Plancher bas partiel : une solution dépassée ?

Abaisser la hauteur du plancher des tramways n’est pas une nouveauté : c’est un objectif recherché de très longue date, apparu au début du 20ème siècle à New-York avec les motrices Heydley-Doyle à la plateforme centrale accessible par une seule marche depuis la rue. L’amélioration des conditions d’accès aux tramways a toujours été prise en considération pour le développement de nouvelles générations de matériel.

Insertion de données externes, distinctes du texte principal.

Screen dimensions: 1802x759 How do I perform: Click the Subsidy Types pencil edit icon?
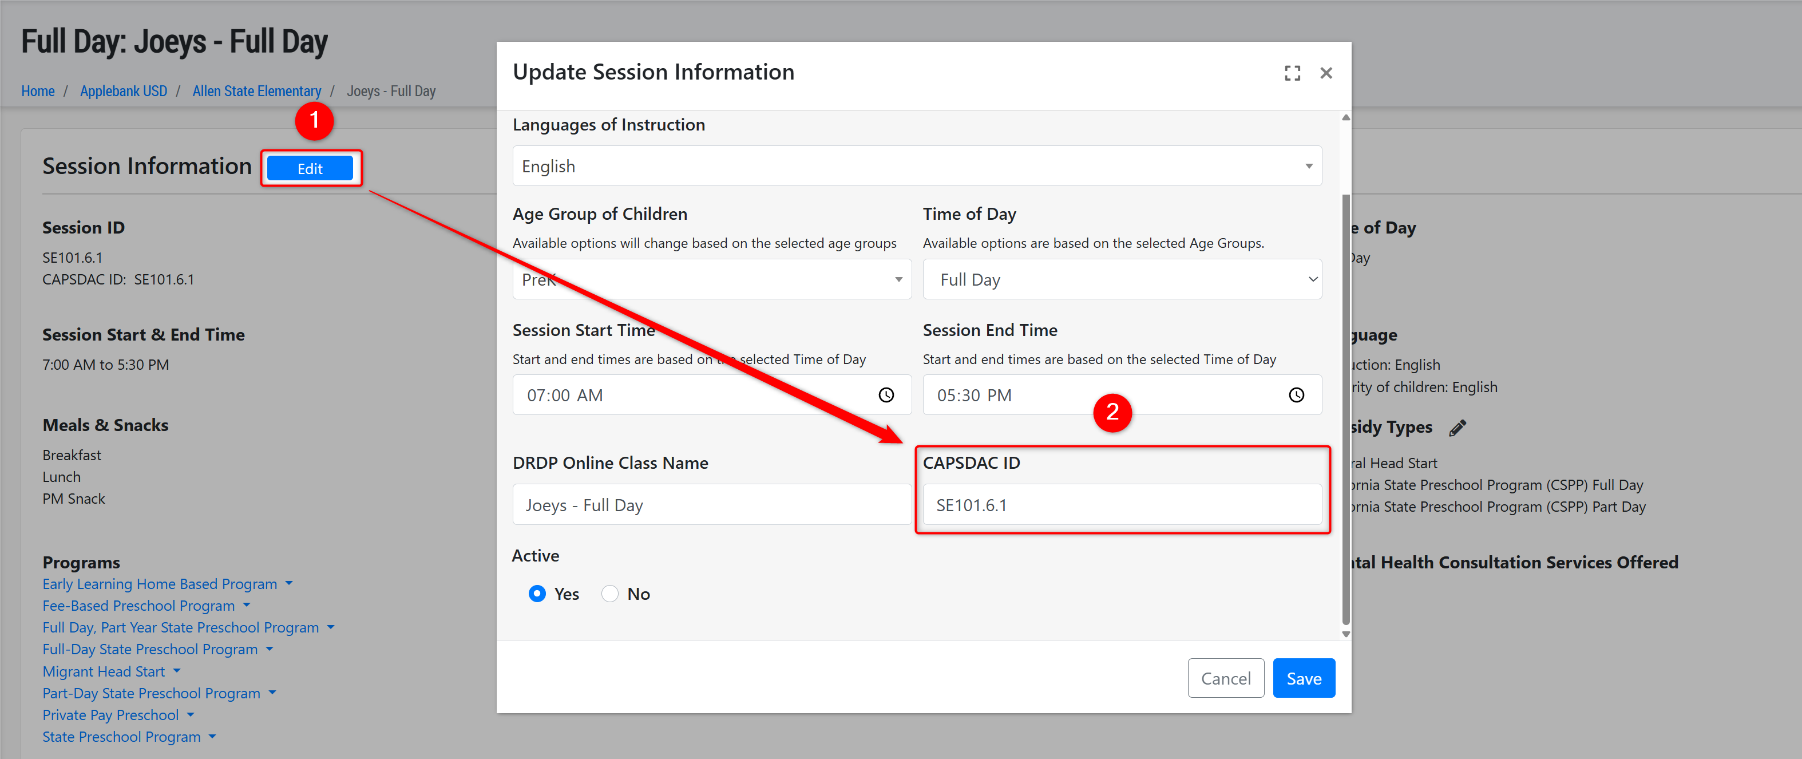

En France, le TFS de deuxième génération (Grenoble, Rouen, Paris T1), premier matériel européen moderne à plancher surbaissé, a procuré un accès direct aux deux tiers de la rame, mais l’absence de portes d’extrémité, même avec des marches, reste un handicap, qui s’estompe progressivement avec le retrait du service de ce matériel.

En revanche, la solution mise en œuvre par Alstom sur les premiers Citadis type 301 pour Montpellier et Orléans (ainsi que pour Dublin), est intéressante : toutes les portes sont accessibles de plain-pied et seul l’espace au-dessus des bogies moteurs extrêmes est surélevé d’une seule marche. Une disposition qu’on retrouve sur de nombreux tramways en Europe, avec ou sans porte d’extrémité.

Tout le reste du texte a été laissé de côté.